Le 18 juillet au soir, il prend sa décision et part pour la gare du Nord. La traversée de la Manche lui paraît interminable et c'est au petit matin qu'il arrive à Londres et se fait conduire au Grosvenor Hotel.
Il ne sait pas un mot d'Anglais, mais par chance le personnel de l'établissement parle un Français à peu près correct. Pour égarer les soupçons, il s'inscrit sur le registre sous le pseudonyme de "Monsieur Pascal" (1).

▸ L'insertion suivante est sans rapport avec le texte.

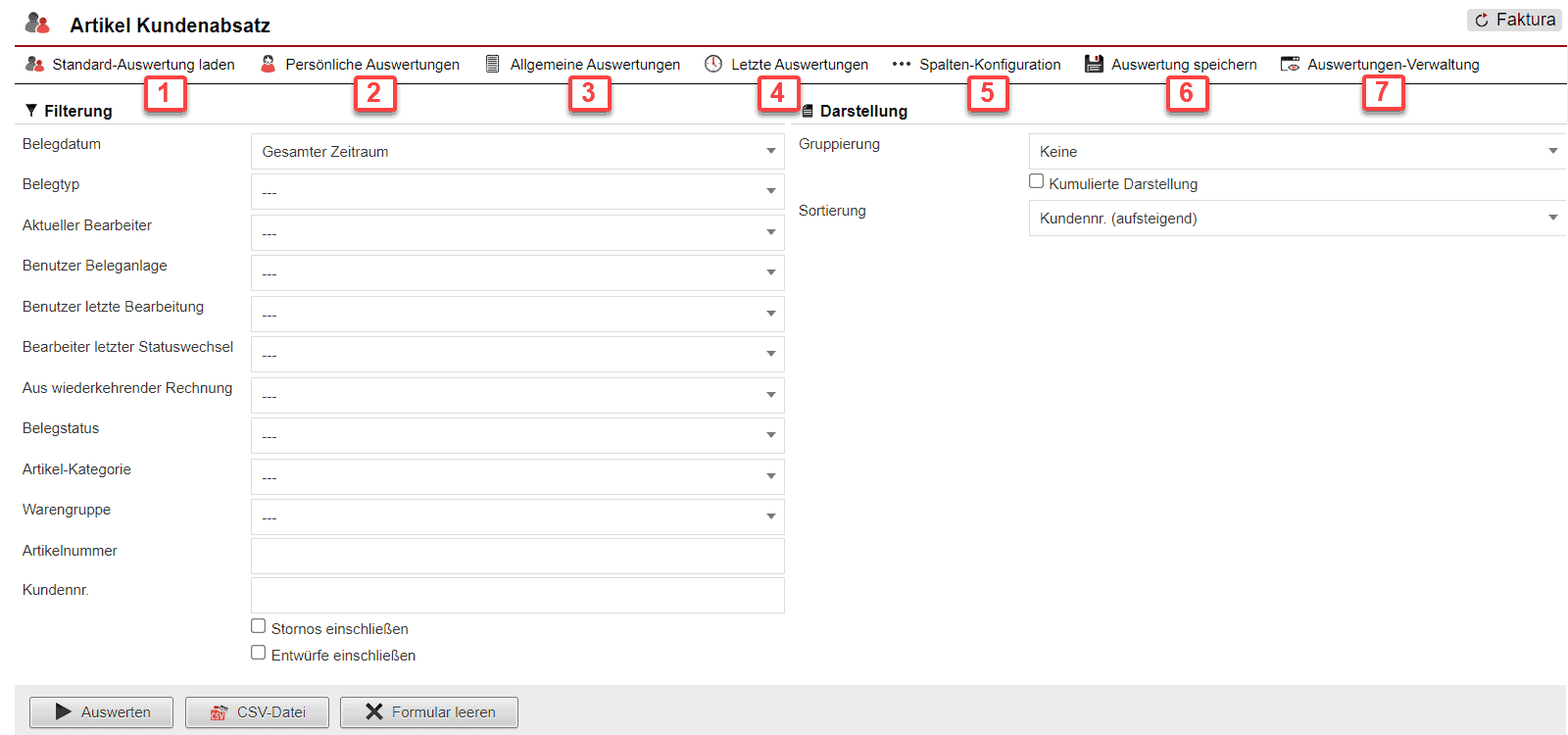Open the Sortierung dropdown with Kundennr. (aufsteigend)

coord(1296,219)
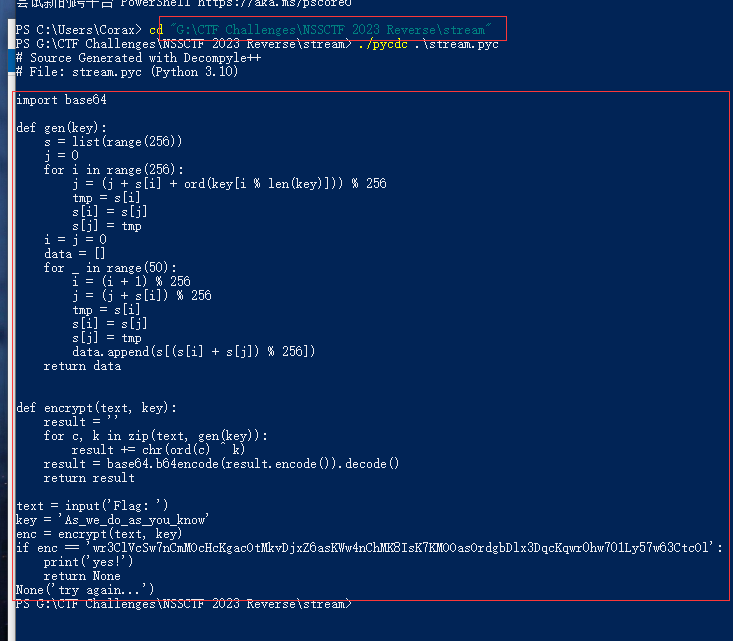
Task: Click the 'data = []' line
Action: pos(79,254)
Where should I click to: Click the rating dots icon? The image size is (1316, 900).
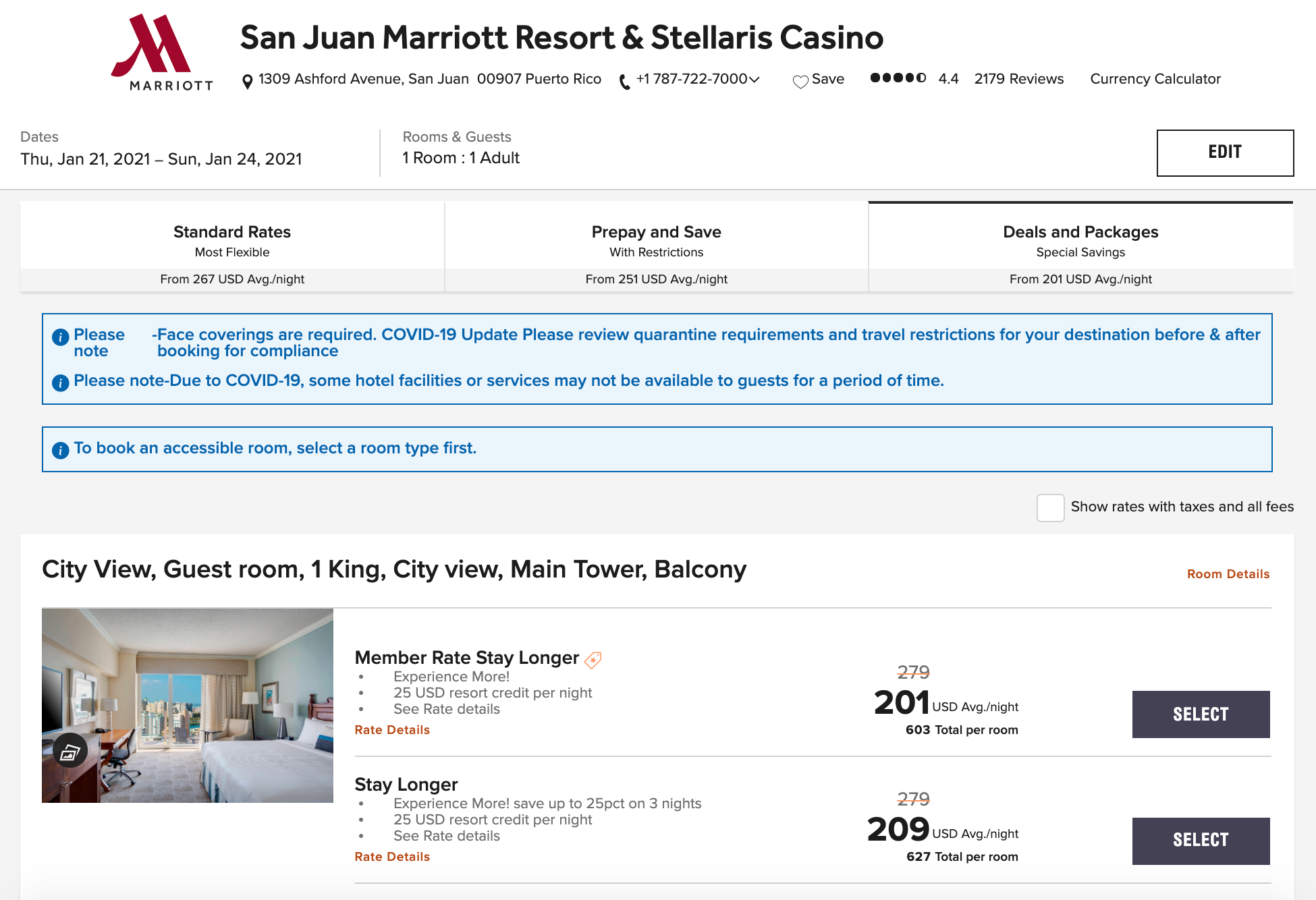pyautogui.click(x=898, y=78)
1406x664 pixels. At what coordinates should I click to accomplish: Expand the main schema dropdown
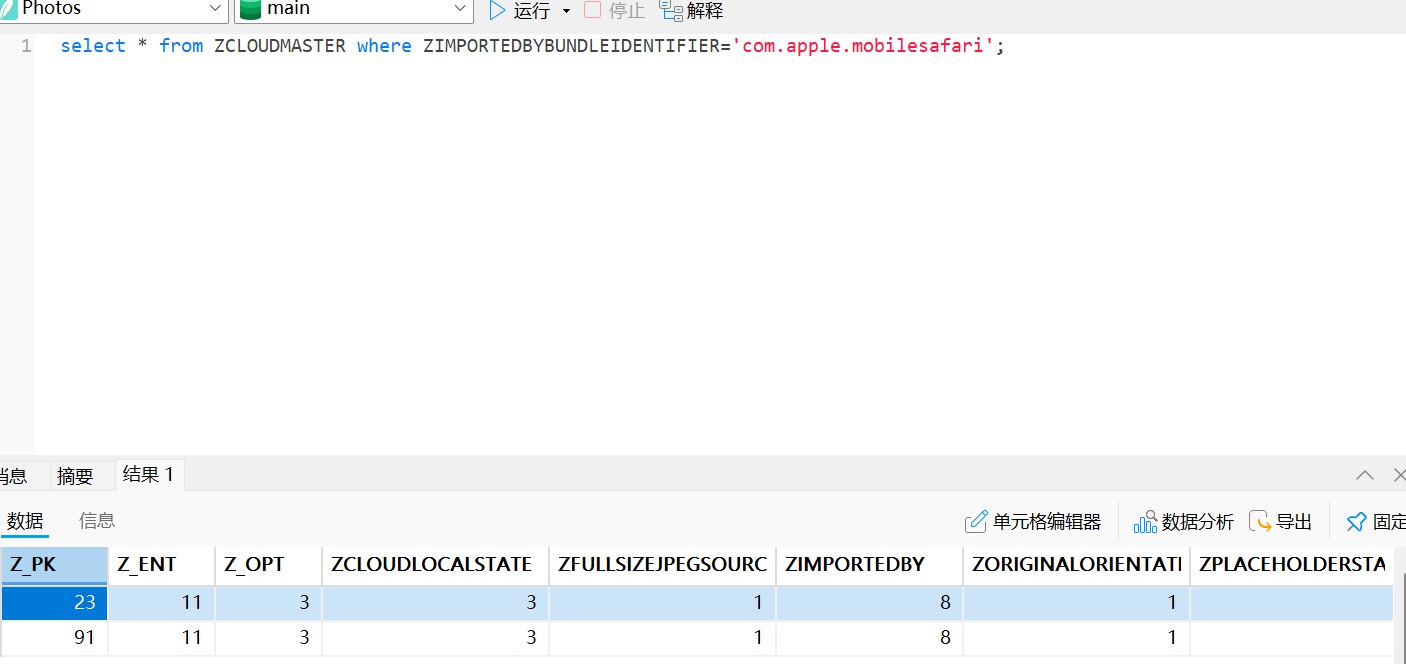coord(461,9)
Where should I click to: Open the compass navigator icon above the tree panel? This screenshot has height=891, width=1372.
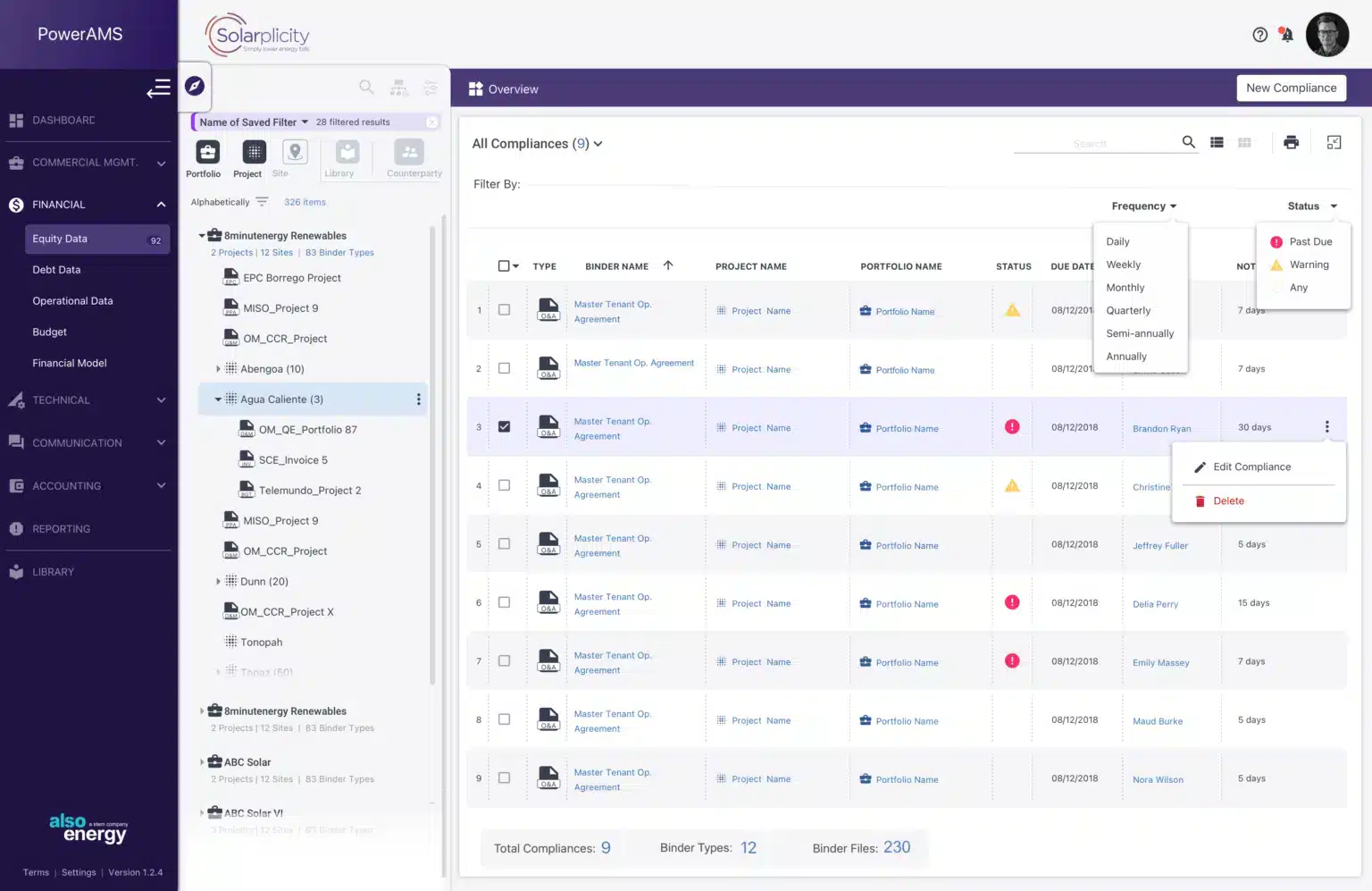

Le lendemain, à Paris, les titres des journaux sont sans équivoque : "Zola en fuite !" Perdu dans cette ville étrangère dont il ne connaît pas la langue, Zola se morfond. Il écrit beaucoup à sa femme, à ses enfants et à ses amis, mais cette fois sous le pseudonyme de "Monsieur Beauchamp".
Mais voici que les journaux révèlent sa présence à Londres. Il déménage et s'installe dans le charmant village de Penn dans le Surrey. De cet asile champêtre, il suit les rebondissement de l'affaire Dreyfus et de l'affaire Zola.
Dans l'intervalle il réussit à faire venir, tour à tour, Alexandrine puis Jeanne accompagnée de Denise et de Jacques. En attendant l'arrivée de Jeanne, il se remet au travail et conçoit l'idée de donner une suite aux
Trois Villes, en écrivant une série de quatre romans, intitulée Les Quatre Evangiles : Fécondité, Travail, Vérité, Justice.
Le 16 février 1899, le Président de la République Félix Faure meurt dans les bras de sa maîtresse. Emile Loubet, homme de gauche est élu à la présidence. On le dit favorable à la révision du procès. Le 3 juin 1899, la Cour de Cassation annule a l'unanimité le jugement condamnant Dreyfus et renvoie l'accusé devant le Conseil de Guerre à Rennes.
En apprenant la nouvelle, Zola explose de joie et décide de renter en France sur-le-champ. Son exil aura duré près d'un an.